◆ **DESCRIPTION OF THE TASK**:
Format the items as a JSON list of strings, one string per line and no blank lines, starting with the first line and continuing through the line containing "click(103, 340)".

◆ **DATA ROWS**:
--------------------------------------------------

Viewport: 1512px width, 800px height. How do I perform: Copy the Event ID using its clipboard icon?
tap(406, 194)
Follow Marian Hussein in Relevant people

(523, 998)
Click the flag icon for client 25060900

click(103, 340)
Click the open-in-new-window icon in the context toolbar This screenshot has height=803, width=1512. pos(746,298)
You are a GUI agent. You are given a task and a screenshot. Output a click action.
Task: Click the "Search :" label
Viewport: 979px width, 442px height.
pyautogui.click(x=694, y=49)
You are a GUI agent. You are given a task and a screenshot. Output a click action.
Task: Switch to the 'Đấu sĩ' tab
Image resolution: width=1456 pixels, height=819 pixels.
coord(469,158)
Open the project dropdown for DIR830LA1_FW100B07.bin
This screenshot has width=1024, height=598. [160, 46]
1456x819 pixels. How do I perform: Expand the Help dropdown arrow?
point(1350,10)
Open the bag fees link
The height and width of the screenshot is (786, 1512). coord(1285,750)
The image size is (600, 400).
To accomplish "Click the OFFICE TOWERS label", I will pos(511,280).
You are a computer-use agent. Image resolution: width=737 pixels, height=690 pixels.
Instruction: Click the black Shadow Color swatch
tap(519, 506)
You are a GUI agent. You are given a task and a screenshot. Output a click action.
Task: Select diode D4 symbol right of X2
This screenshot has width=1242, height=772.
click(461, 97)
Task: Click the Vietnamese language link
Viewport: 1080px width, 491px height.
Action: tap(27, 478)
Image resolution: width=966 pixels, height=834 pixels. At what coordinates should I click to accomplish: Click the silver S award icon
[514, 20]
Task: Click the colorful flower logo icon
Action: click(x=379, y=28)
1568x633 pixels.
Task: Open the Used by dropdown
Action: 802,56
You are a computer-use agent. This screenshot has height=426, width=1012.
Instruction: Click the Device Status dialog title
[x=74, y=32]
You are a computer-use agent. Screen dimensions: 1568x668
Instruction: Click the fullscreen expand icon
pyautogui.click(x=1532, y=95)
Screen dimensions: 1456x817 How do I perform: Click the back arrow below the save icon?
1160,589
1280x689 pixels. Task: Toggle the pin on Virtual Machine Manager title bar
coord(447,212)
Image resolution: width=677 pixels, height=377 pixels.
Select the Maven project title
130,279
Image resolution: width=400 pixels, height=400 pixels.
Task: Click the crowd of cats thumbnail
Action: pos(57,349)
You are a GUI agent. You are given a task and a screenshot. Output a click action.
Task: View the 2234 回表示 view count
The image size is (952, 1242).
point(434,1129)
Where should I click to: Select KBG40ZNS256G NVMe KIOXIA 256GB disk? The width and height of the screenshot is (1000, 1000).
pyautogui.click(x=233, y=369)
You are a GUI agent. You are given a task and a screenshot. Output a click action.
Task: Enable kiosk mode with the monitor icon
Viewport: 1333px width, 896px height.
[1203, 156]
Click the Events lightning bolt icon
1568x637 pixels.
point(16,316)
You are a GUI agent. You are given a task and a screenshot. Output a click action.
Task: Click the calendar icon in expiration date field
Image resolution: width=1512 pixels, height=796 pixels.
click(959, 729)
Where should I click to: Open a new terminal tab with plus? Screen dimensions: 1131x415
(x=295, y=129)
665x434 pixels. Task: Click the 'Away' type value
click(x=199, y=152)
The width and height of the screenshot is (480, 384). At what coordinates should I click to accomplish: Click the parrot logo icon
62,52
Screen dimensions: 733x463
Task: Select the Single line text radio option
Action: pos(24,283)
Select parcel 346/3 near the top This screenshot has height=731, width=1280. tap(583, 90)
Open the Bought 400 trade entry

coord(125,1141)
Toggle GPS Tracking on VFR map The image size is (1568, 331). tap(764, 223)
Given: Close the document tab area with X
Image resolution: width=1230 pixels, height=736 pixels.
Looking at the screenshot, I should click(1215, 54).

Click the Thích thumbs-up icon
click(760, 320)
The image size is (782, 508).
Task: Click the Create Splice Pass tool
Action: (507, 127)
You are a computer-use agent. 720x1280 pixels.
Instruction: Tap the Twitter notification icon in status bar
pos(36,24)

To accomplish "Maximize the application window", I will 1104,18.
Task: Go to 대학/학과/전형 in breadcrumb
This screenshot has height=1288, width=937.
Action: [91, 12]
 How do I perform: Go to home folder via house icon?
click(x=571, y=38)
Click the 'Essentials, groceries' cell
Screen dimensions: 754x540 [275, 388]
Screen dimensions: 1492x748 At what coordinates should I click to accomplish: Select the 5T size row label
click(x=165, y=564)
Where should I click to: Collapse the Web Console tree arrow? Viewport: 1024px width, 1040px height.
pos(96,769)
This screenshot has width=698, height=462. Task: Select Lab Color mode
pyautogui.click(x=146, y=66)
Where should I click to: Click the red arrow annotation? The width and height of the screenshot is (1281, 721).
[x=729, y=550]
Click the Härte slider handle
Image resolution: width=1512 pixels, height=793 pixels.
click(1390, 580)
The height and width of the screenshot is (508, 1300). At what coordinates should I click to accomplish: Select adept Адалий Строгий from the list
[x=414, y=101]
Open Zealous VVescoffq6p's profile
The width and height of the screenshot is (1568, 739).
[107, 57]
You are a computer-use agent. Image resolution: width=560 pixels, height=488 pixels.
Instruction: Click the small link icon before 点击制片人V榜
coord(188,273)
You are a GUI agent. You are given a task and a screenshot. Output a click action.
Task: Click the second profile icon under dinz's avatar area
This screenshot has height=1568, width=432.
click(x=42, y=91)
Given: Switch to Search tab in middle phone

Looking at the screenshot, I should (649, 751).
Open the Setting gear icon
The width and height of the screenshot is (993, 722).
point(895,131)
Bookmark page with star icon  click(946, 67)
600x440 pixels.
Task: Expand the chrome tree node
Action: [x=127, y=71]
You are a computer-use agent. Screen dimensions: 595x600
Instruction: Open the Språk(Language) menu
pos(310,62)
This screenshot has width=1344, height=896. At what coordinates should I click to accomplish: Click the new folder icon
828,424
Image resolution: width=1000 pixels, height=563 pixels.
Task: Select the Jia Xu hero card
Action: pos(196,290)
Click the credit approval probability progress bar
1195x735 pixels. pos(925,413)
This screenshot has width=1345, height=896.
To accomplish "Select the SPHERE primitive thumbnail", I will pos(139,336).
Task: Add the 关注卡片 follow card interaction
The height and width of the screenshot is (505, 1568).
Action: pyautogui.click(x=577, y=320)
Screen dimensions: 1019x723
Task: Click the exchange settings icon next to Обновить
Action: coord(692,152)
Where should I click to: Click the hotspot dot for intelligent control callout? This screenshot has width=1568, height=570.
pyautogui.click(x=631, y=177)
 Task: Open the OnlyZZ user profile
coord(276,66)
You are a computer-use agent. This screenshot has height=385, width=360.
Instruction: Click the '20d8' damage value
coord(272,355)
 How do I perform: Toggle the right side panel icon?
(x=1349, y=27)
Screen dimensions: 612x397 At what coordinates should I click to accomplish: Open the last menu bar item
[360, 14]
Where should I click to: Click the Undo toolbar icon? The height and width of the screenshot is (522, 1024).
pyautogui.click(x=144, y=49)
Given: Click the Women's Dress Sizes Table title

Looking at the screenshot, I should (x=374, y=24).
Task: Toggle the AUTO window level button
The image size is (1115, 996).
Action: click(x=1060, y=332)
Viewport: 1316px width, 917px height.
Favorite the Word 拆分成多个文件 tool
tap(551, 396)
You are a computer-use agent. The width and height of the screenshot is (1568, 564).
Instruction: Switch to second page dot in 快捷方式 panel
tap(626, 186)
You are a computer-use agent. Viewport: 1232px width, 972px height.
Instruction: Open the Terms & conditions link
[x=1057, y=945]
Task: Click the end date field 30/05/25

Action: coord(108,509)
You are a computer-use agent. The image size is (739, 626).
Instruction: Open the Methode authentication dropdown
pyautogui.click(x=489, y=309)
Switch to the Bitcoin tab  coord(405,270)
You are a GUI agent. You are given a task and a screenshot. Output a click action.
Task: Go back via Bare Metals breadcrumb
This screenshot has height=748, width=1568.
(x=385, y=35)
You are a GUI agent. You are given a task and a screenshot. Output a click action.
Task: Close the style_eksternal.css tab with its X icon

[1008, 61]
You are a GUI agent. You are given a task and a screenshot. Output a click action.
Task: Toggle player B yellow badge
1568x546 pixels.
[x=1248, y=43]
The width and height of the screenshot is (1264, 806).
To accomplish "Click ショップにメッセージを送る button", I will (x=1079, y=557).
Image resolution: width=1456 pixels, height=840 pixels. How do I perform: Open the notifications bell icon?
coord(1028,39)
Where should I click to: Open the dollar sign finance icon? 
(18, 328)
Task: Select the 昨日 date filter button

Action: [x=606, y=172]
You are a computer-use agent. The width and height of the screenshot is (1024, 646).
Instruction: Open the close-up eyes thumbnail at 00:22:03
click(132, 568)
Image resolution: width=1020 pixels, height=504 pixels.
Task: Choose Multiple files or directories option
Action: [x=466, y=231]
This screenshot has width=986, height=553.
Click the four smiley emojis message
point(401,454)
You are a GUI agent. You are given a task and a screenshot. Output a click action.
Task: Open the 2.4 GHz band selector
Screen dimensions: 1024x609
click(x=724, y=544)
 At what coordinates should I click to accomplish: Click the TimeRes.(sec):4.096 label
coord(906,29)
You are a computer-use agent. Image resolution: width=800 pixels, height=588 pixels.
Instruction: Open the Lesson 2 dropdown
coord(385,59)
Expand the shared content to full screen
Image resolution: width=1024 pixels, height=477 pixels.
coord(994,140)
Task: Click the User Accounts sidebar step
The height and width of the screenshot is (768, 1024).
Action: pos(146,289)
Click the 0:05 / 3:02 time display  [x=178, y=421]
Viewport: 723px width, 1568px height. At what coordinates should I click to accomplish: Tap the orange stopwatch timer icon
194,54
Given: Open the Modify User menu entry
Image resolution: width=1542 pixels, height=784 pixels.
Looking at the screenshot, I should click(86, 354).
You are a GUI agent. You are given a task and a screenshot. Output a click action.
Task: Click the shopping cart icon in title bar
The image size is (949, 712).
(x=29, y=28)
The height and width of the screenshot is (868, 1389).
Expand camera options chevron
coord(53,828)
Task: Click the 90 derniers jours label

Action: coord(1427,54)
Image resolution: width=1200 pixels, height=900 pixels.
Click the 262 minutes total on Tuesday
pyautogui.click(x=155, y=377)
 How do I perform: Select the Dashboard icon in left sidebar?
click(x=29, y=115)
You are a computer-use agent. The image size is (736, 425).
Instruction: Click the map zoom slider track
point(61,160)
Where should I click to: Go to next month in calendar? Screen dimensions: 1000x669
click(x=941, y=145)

--------------------------------------------------

◆ **WRITTEN SOLUTION**:
[
  "Viewport: 1512px width, 800px height. How do I perform: Copy the Event ID using its clipboard icon?",
  "tap(406, 194)",
  "Follow Marian Hussein in Relevant people",
  "(523, 998)",
  "Click the flag icon for client 25060900",
  "click(103, 340)"
]